For being written in 5 days, Taxi Driver exceeds the expectations of a typical character study. Paul Schrader and Martin Scorsese had in mind an adaption of Dostoevsky's Notes From Underground. Instead, they produced something the closest to it and its milieu was Scorsese's ubiquitous New York. Taxi drivers have an omniscience; they travel around the entire city, familiar with the energy and behaviour it all carries. After a while, one is bound to get sick of it. Travis Bickel does.
Bickel (Robert De Niro) could be a typical antihero, but his intentions give him the will of an angel. Bickel is a rebel with a cause, who can admit that his society is in a state of decay, but he also can agree, when walking around in it, he is trying to adapt. In his taxi cab though, we see a different person: reclusive, irrational, paranoid, and ponderous.
Scorsese's camera remains inside, looking out through the windows, as rain washes on the window – effectively blinding us from all the filth, yes, but also making it rather beautiful. Either way, the scum remains and the rainwater continues to fall. Bickel shakes his head and suggests – "Someday a real rain will come and wash all this scum off the streets."
Outside of that taxi cab, Bickel does seem less irate and immutable. He wears conventional clothing, a regular haircut – heck he does have one of the most predictable vocations in New York.

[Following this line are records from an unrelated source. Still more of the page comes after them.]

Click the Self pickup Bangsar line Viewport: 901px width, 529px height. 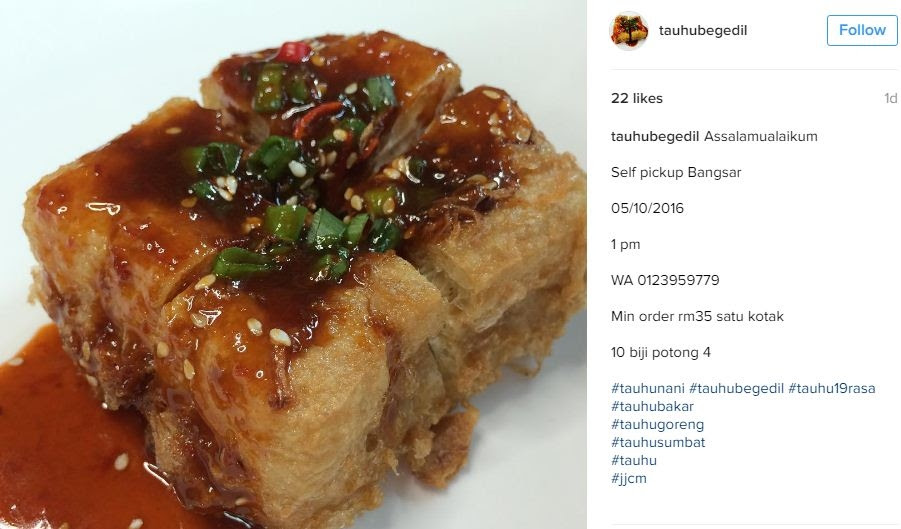click(x=676, y=172)
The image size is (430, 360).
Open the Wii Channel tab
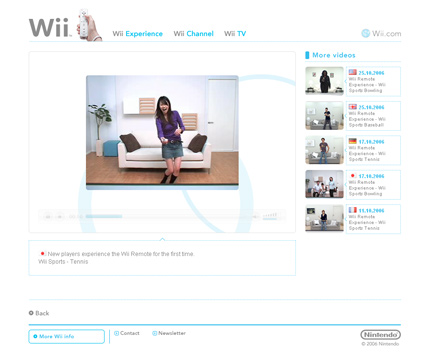click(x=193, y=34)
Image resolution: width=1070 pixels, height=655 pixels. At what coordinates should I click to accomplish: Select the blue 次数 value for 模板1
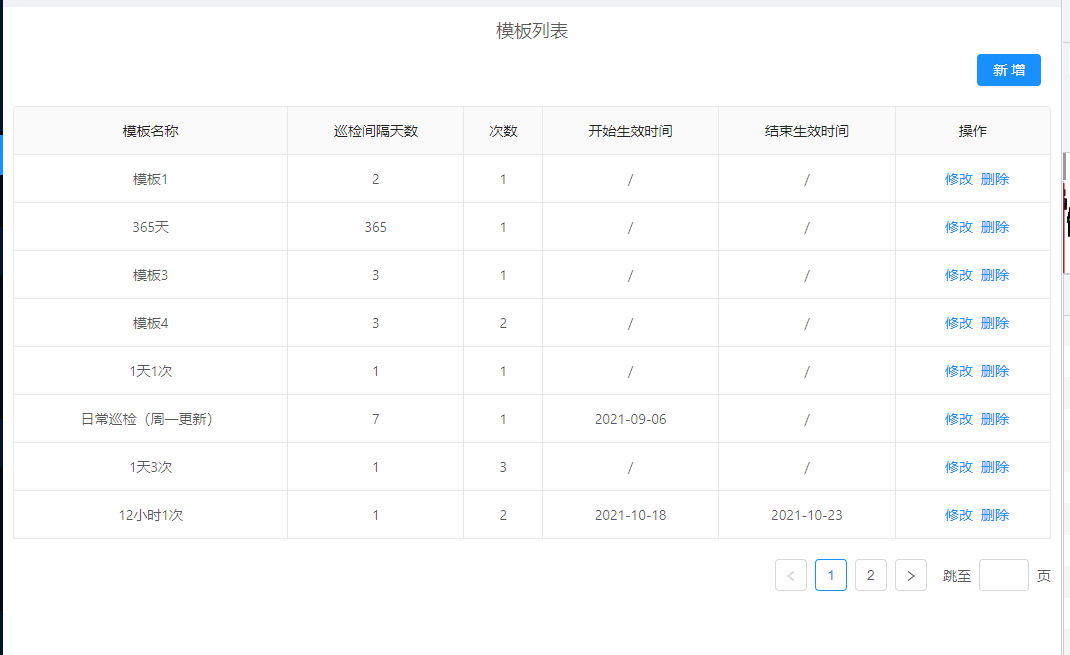coord(503,179)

When he searches for a job at the Senator Charles Palantine Headquarters, his adjustment to society grants him the acquaintance of Betsy (Cybill Shepherd). Travis converses with her as if he is talking to himself:
"I think you're a lonely person. I drive by this place a lot and I see you here. I see a lot of people around you. And I see all these phones and all this stuff on your desk. It means nothing. Then when I came inside and I met you, I saw in your eyes and I saw the way you carried yourself that you're not a happy person. And I think you need something. And if you want to call it a friend, you can call it a friend."
Travis' intimacies with Betsy are spoiled when he takes her to a porno. The paradox here is Bickel really believes it is normal to go to these films on dates "all couples do it." Betsy dismisses Travis due to his atypical behaviour, and consequentially, Travis decides the edifice of customary society no longer exists.
Travis, as most of Scorsese's characters, are spiritual characters, who want to be moral but ultimately do wrong in the process. Travis is like St. Paul, he really thought the end justified the means and that on the beginning and receiving end, benevolence was the justification. Since Travis had experienced travesty in Vietnam, he was susceptible to his own carnage, to losing control, or ironically, what he would consider being in control – annihilating crime through the harshest means possible.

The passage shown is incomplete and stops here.